• **Supplied records**
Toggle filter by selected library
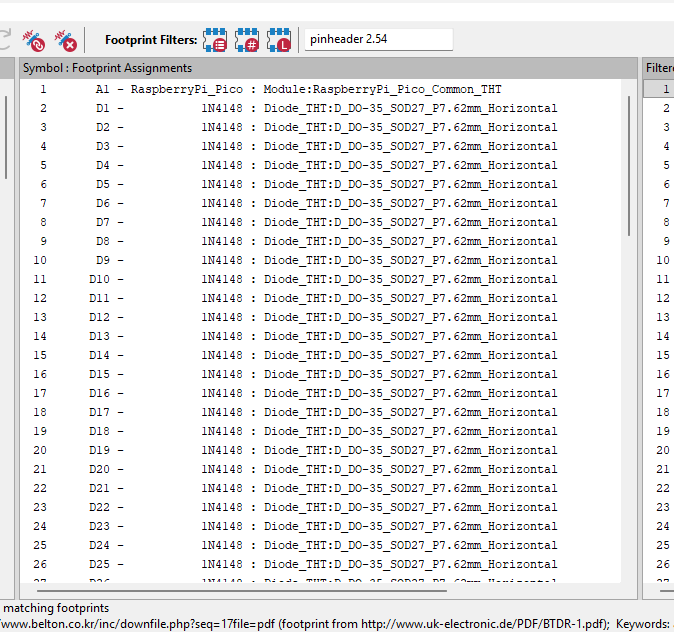The image size is (674, 632). [280, 40]
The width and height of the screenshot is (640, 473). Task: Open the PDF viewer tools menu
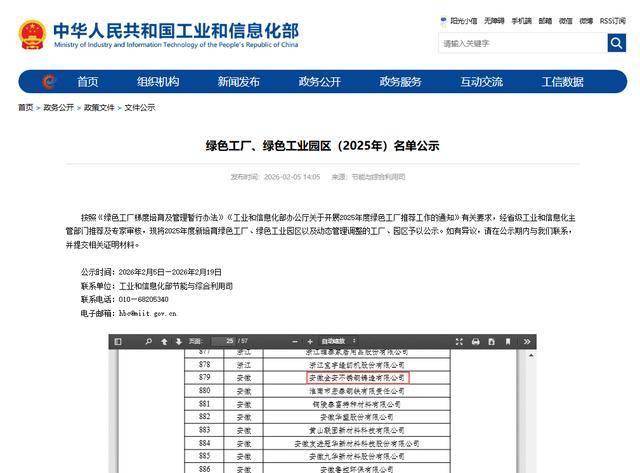(526, 341)
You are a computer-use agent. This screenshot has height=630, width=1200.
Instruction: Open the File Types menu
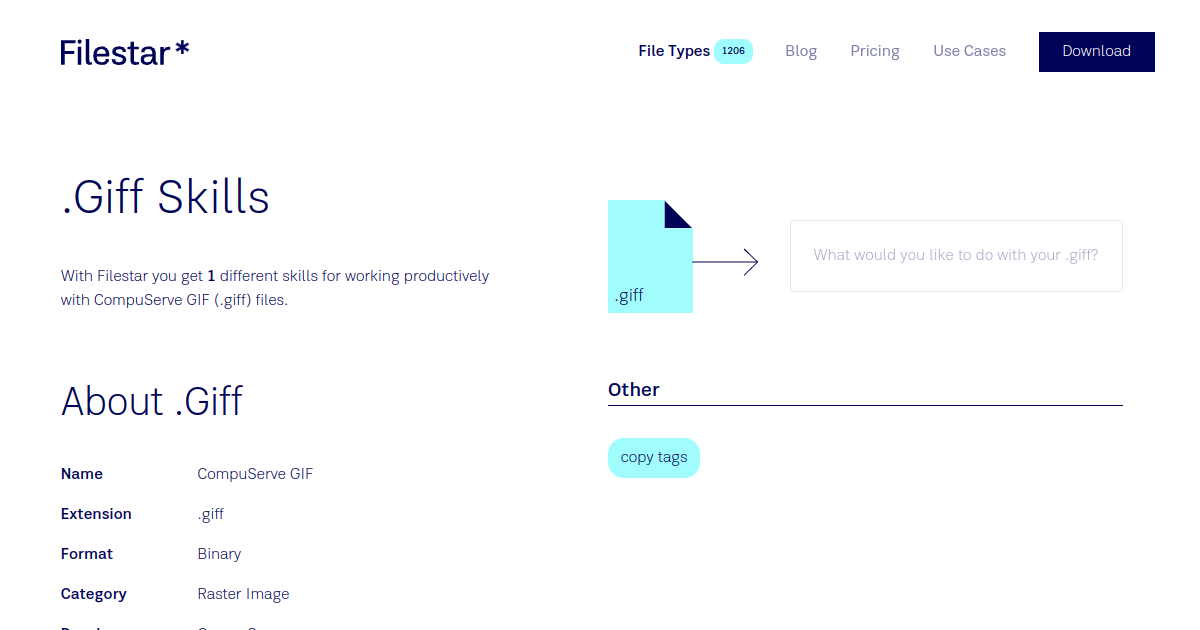[x=673, y=50]
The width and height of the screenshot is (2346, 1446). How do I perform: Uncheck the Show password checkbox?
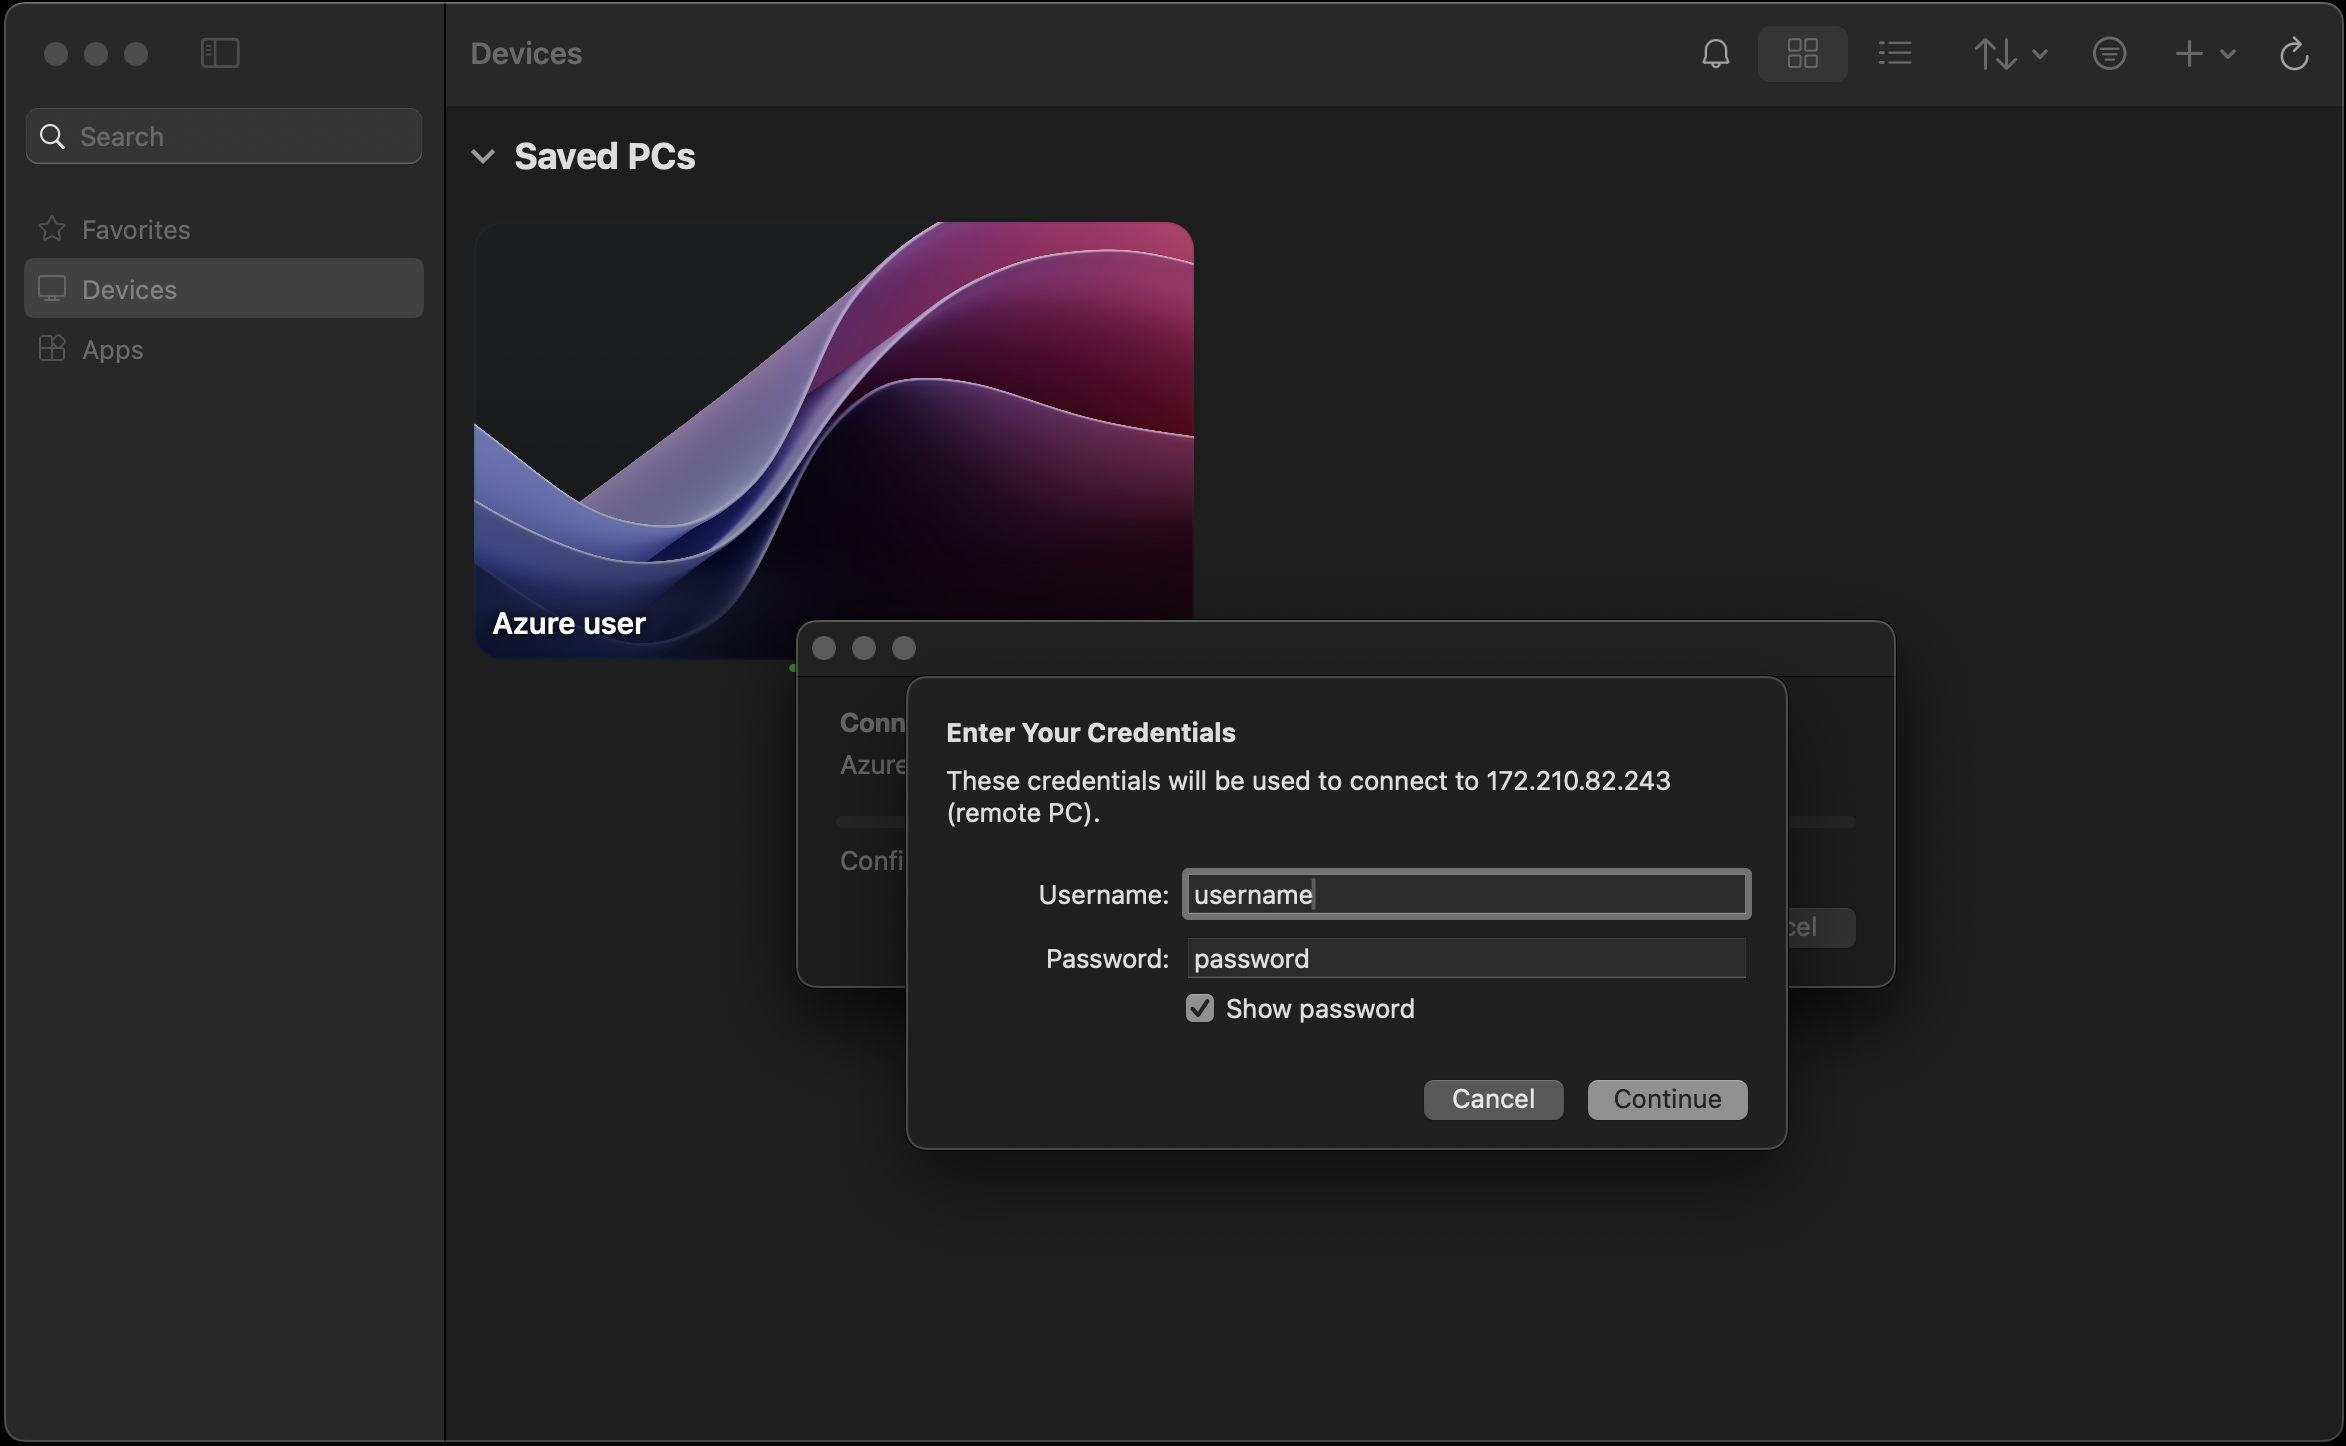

• **How to complete this task**
Could each line of the data be written out exactly, with no pictures included?

• **Answer for this exercise**
Toggle filter by selected library
The image size is (674, 632). [280, 40]
The width and height of the screenshot is (640, 473). Task: Open the PDF viewer tools menu
(526, 341)
You are a computer-use agent. This screenshot has height=630, width=1200.
Instruction: Open the File Types menu
[x=673, y=50]
The width and height of the screenshot is (2346, 1446). How do I perform: Uncheck the Show password checkbox?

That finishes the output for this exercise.